## The request
Rewrite the rows starting at the line containing "Given: Toggle the yellow favorite star" and ending at the last row, changing "Toggle" to "Flip" and leaving everything else unchanged.

** Start Listed records **

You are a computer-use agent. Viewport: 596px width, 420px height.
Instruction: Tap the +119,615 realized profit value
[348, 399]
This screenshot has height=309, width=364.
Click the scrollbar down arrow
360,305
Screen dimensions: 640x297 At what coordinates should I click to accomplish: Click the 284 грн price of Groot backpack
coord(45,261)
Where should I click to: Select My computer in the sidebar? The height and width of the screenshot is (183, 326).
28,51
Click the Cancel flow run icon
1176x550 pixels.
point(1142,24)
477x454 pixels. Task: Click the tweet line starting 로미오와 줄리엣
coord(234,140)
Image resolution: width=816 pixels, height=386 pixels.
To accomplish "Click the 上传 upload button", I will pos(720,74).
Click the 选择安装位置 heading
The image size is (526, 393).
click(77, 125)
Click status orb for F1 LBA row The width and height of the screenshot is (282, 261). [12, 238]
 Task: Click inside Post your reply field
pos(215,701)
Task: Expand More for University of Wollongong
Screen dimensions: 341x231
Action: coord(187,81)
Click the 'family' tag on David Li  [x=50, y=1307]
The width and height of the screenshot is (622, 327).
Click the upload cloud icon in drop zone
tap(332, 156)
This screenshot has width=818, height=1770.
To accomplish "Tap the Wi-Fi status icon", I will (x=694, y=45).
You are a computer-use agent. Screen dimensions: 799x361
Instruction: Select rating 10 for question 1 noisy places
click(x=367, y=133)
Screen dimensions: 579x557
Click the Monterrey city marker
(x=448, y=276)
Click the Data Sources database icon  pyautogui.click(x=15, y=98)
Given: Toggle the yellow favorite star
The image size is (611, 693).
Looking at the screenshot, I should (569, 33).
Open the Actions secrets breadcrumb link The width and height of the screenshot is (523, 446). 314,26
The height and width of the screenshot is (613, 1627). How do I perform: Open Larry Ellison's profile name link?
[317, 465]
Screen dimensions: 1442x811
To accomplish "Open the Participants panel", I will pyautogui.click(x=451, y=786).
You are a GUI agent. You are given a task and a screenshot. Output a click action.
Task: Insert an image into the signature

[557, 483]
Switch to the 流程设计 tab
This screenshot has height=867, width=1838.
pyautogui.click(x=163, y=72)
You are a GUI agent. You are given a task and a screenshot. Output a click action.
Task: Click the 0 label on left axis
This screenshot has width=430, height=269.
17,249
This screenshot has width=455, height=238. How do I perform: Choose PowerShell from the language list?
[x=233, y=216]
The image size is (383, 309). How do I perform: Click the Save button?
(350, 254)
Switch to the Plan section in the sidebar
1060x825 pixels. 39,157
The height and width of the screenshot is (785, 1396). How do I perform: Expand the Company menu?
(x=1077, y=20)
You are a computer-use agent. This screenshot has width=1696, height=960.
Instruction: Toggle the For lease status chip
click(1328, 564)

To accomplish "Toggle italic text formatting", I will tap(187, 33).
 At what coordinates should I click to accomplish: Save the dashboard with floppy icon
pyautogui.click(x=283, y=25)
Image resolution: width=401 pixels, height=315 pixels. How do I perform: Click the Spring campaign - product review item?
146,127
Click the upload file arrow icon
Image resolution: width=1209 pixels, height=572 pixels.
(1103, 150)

** End Listed records **

## Answer below
Given: Flip the yellow favorite star
The image size is (611, 693).
Looking at the screenshot, I should (569, 33).
Open the Actions secrets breadcrumb link The width and height of the screenshot is (523, 446). 314,26
The height and width of the screenshot is (613, 1627). How do I perform: Open Larry Ellison's profile name link?
[317, 465]
Screen dimensions: 1442x811
To accomplish "Open the Participants panel", I will pyautogui.click(x=451, y=786).
You are a GUI agent. You are given a task and a screenshot. Output a click action.
Task: Insert an image into the signature

[557, 483]
Switch to the 流程设计 tab
This screenshot has height=867, width=1838.
pyautogui.click(x=163, y=72)
You are a GUI agent. You are given a task and a screenshot. Output a click action.
Task: Click the 0 label on left axis
This screenshot has width=430, height=269.
17,249
This screenshot has width=455, height=238. How do I perform: Choose PowerShell from the language list?
[x=233, y=216]
The image size is (383, 309). How do I perform: Click the Save button?
(350, 254)
Switch to the Plan section in the sidebar
1060x825 pixels. 39,157
The height and width of the screenshot is (785, 1396). How do I perform: Expand the Company menu?
(x=1077, y=20)
You are a computer-use agent. This screenshot has width=1696, height=960.
Instruction: Flip the For lease status chip
click(1328, 564)

To accomplish "Flip italic text formatting", I will tap(187, 33).
 At what coordinates should I click to accomplish: Save the dashboard with floppy icon
pyautogui.click(x=283, y=25)
Image resolution: width=401 pixels, height=315 pixels. How do I perform: Click the Spring campaign - product review item?
146,127
Click the upload file arrow icon
Image resolution: width=1209 pixels, height=572 pixels.
(1103, 150)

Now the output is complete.